Герцогиня говорила Алисе, что из всякой истории надо по крайней мере две морали извлекать. Из этой, действительно, минимум две морали и следуют. Первое: любые суждения о советских карательных учреждениях — положительные ли: там, "холодная голова, горячие органы, вовремя умытые руки" — резко ли отрицательные про "банду садистов, убийц и бюрократов" — оставляют в стороне то, что главным явлением в их жизни был тот же фантастический бардак, как и в других отечественных конторах. Второе: в любом месте старожил может больше сделать, чем любой начальник. В еще одно подтверждение этому приведу случай из жизни правнука Александра Дмитриевича — моего сына Саши.
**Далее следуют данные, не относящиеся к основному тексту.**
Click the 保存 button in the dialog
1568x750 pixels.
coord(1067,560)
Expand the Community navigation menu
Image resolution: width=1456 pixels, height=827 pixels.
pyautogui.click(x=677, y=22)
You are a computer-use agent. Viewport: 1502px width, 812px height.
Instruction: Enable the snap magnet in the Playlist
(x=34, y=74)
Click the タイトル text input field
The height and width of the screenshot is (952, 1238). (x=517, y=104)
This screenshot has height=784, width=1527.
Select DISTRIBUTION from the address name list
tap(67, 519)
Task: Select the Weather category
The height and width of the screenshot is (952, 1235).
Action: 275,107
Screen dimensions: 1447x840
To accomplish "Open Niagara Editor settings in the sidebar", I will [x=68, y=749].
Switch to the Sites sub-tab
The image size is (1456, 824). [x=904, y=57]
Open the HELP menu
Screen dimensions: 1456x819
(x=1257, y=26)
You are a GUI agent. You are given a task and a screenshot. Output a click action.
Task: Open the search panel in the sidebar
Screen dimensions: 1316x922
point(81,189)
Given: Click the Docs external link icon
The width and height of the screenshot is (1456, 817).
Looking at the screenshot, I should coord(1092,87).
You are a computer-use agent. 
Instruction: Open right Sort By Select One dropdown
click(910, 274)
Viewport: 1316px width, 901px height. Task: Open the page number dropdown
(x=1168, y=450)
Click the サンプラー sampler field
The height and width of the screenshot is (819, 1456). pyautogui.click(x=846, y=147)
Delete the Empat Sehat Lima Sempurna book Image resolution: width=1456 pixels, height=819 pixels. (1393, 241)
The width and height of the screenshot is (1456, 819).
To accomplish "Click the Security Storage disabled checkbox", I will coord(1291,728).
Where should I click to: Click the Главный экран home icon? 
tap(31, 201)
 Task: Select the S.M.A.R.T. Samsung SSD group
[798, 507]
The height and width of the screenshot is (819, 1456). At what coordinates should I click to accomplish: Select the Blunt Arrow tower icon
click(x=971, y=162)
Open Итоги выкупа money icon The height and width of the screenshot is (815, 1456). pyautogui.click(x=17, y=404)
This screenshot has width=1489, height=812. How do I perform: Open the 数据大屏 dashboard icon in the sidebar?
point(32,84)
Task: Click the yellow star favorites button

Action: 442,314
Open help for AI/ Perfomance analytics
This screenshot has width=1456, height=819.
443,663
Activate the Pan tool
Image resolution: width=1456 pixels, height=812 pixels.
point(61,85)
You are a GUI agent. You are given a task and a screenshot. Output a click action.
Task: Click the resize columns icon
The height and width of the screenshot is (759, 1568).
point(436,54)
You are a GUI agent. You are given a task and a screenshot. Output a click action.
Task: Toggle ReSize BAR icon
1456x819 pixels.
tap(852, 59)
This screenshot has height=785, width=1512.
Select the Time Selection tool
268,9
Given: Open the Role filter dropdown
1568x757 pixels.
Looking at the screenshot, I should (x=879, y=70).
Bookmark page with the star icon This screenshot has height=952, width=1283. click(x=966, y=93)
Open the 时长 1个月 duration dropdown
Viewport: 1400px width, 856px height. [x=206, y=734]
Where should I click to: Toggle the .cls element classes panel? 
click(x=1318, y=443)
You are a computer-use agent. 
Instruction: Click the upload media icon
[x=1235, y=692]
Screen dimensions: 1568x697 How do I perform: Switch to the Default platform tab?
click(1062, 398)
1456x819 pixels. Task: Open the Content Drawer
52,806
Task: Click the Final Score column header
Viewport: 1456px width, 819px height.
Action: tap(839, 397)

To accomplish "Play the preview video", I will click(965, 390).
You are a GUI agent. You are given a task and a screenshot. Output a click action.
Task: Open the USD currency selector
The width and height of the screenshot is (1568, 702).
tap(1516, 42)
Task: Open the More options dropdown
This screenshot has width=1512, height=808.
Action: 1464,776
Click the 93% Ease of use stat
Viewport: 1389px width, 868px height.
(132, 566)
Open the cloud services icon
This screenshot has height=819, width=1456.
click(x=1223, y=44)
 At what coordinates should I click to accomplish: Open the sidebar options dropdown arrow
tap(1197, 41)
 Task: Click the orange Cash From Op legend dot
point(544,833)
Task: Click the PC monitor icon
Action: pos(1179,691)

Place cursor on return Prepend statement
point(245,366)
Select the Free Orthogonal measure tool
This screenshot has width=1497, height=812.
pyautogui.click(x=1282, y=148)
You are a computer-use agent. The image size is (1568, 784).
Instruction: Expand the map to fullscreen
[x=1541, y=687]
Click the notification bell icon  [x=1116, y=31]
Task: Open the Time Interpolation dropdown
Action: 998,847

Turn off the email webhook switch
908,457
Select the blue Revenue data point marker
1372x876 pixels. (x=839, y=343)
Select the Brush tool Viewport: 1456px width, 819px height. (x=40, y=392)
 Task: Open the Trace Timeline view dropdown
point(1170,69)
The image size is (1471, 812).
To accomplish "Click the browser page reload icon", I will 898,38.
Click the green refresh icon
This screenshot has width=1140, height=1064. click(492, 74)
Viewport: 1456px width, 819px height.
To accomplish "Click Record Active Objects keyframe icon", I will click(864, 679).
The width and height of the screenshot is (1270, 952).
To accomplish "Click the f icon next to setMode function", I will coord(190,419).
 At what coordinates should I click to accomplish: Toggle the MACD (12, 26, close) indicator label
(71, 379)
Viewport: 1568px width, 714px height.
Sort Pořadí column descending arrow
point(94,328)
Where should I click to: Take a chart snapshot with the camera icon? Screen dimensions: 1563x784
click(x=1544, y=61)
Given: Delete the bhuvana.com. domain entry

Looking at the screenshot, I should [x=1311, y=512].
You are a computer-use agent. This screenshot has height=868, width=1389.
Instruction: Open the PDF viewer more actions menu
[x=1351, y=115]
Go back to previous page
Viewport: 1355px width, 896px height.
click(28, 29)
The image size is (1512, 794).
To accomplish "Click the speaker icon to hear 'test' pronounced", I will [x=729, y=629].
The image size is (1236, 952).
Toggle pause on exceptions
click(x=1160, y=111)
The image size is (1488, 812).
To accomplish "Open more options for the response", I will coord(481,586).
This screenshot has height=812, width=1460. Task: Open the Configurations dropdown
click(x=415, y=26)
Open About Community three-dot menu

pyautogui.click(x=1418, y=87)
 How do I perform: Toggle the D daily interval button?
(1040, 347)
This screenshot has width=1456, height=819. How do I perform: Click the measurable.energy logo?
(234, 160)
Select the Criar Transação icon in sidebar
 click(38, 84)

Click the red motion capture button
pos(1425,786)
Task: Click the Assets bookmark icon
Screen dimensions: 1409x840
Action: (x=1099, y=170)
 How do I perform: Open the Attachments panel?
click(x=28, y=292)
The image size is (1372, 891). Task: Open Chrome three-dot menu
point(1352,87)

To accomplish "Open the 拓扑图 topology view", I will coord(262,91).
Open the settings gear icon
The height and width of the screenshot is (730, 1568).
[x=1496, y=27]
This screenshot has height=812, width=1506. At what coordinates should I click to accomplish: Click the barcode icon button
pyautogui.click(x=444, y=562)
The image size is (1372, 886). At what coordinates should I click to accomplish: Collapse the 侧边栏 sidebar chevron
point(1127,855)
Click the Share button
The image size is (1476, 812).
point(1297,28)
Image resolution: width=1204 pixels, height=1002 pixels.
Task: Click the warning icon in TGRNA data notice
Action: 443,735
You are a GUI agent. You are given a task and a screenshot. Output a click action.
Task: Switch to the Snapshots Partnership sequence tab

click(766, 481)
Когда ему было тринадцать лет, мы с ним провели целое лето в Башкирии у моих родителей, путешествовали на байдарке и под парусом по рекам, ходили в горы, я еще вовсю встречался со школьными друзьями и подругами. Вот возвращаюсь заполночь с такой встречи — а мама с папой мне с порога: "Сашку на Скорой отвезли — приступ аппендицита!" — Дозвонился я, потом в больницу побежал — операция прошла хорошо, он пока в реанимации, а состояние вполне удовлетворительное. Я вернулся домой с одной мыслью: "Слава Богу, что это в городе произошло, а не когда мы сплавлялись по горным речкам! Что бы я там смог сделать?!" — Утром снова в больницу поехал. Сказали мне, что парня уже в палату перевели, а на свидание не пустили — какой-то у них там специальный карантин. Но, а мне-то, карантин — не карантин, ребенка увидеть все одно хочется. Тут как раз подъехала мне на помощь старая моя подружка Рита — анестезиолог из другой уфимской больницы. Она, как медик, к дитю в палату прошла, вернулась — рассказала, что он себя чувствует неплохо, даже шутки шутит, но уговорить местных, чтобы и меня пустили, не смогла. Позвонили мы вместе старому приятелю — начальнику райздрава, он и обещал, что с главврачом чуть позже договорится и меня, может, уже сегодня к ребенку допустят. Отпустил я Маргариту к ее гуманной деятельности, один оставшись стою, курю у входа, думаю, как же быть, не сходить ли с горя в магазин купить молока и пирожок с котёнками, не ел ведь с вечера. Вдруг слышу: "Здравствуйте, дядя Сережа!" — А это Галочка мимо бежит, дочка моего старого дружка Симы, одиннадцати лет от роду. Поделился я с ней Сашиными новостями и моими проблемами с посещением палаты, а она и говорит: "Не волнуйтесь, дядя Сережа! Я тут весной месяц лежала, все ходы знаю. Сейчас пройдем". — Действительно, завернули за угол, в какую-то дверь, потом два марша вверх, через коридор, две двери, один марш вниз — и мы в Сашкиной палате, так ни с кем в белом халате и не встретившись. То есть, девчушка, бывший пациент, сделала для меня то, что заврайздравом никак не мог сделать через великий блат. Вот и судите о роли личности в истории.